Notes: The figure illustrates the effects of a unilateral 50% increase in US tariffs (protectionist US policy without retaliatory response). Panel A shows the welfare change in consumption-equivalent terms over different time horizons. Panel B shows the shift in the innovation-effort profile of US incumbent firms over technology gaps

Increasing R&D subsidies

As an alternative policy option to protectionism, we fed the model with an increase in R&D subsidies, replicating the US move in the early 1980s. The subsidy increase generates non-negligible welfare gains in both the short and long run (except perhaps in the initial years, when higher R&D spending reduces the resources for consumption). By reducing the cost of innovation, subsidies stimulate both entrant and incumbent firms’ R&D in the US, thus accelerating productivity growth and allowing US firms to attain market leadership. Our findings suggest that the observed increase in subsidies was an optimal response only for a very short time horizon, while longer policy horizons call for much higher subsidies, as the growth-stimulating impact of subsidies becomes stronger over time.

Optimal policy mix

A key result for the optimal mix of tariffs and subsidies is that the direction of the trade policy component depends crucially on the assumption about the response of the trade partners. Protectionist trade measures become optimal only when unilateral changes are possible, combined with aggressive R&D subsidies. The reason is that protectionist policies protect domestic profits but reduce innovation incentives. So aggressive R&D subsidies are needed to make up for the reduced innovation efforts. However, if the trade partners retaliate, the optimal trade policy reverses and calls for a regime as liberal as possible. The risk of losing the export market is key in this reversal. 

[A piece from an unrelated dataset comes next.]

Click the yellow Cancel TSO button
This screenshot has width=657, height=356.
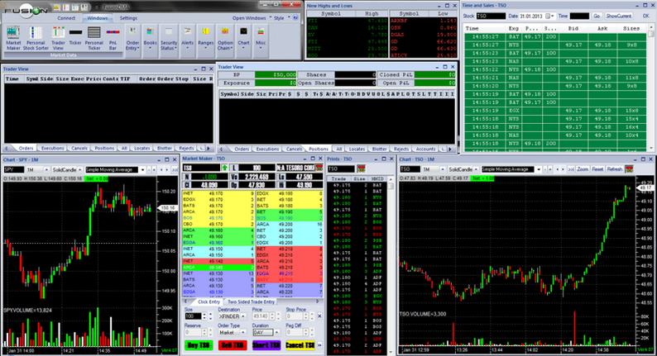(x=300, y=345)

Figure 4 Optimal joint policy in unilateral and bilateral tariff changes

Notes: The figure compares horizon-dependent optimal joint policy in the case of (trade-policy) retaliation to that in the baseline.

Effect of falling trade costs

Last but not least, our analysis shows that less policy intervention is needed as the world becomes more globalised through reduced trade costs. This interesting result arises because lower trade costs intensify competition in the global marketplace. More competitive markets induce more innovation, both defensive and expansionary. In other words, with globalisation, markets take care of the innovation incentives and eliminate the need for policy intervention.

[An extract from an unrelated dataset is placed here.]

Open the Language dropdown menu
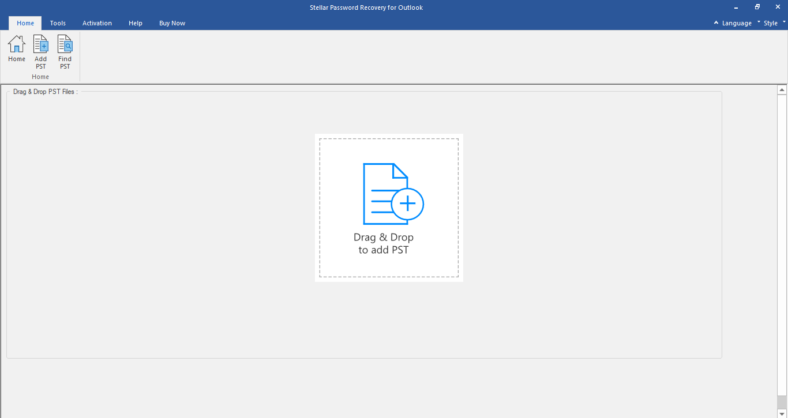Screen dimensions: 788x418 pos(737,23)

Authors’ note: The views expressed are solely the responsibility of the author and should not be interpreted as reflecting the views of the Board of Governors of the Federal Reserve System or of any other person associated with the Federal Reserve System.

References

Akcigit, U, S T Ates and G Impullitti (2018), “Innovation and Trade Policy in a Globalized World,” NBER Working Paper 24543.

Baldwin, R and P Krugman (1988), “Industrial Policy and International Competition in Wide-bodied Jet Aircraft,” in R Baldwin (ed.), Trade Policy Issues and Empirical Analysis, University of Chicago Press, pp. 45–78.

Burstein, A and M J Melitz (2013), “Trade Liberalization and Firm Dynamics,” in D Acemoglu, E Dekel, and M Arellano (eds), Advances in Economics and Econometrics Tenth World Congress. Applied Economics, Vol. 2, pp. 283–328.

Capdevielle, P and D Alvarez (1981), “International Comparisons of Trends in Productivity and Labor Costs,” Monthly Labor Review 104: 14–20.

Costinot, A and A Rodríguez-Clare (2014), “Trade Theory with Numbers: Quantifying the Consequences of Globalization,” in E Helpman, K Rogoff and G Gopinath (eds), Handbook of International Economics, Vol. 4, pp. 197–261.

Demidova, S and A Rodríguez-Clare (2009), “Trade Policy Under Firm-level Heterogeneity in a Small Economy,” Journal of International Economics 78(1): 100–112.

Eaton, J and G M. Grossman (1986), “Optimal Trade and Industrial Policy under Oligopoly,” Quarterly Journal of Economics 101(2): 383–406.

Grossman, G M and Elhanan Helpman (1991), International Trade and Trade Policy, MIT Press, Chapter 8, pp. 141–163.

Irwin, D A and N Pavcnik (2004), “Airbus versus Boeing Revisited: International Competition in the Aircraft Market,” Journal of International Economics 64(2): 223–245.

Melitz, M (2003), “The Impact of Trade on Intra-Industry Reallocations and Aggregate Industry Productivity,” Econometrica 71: 1695–1725.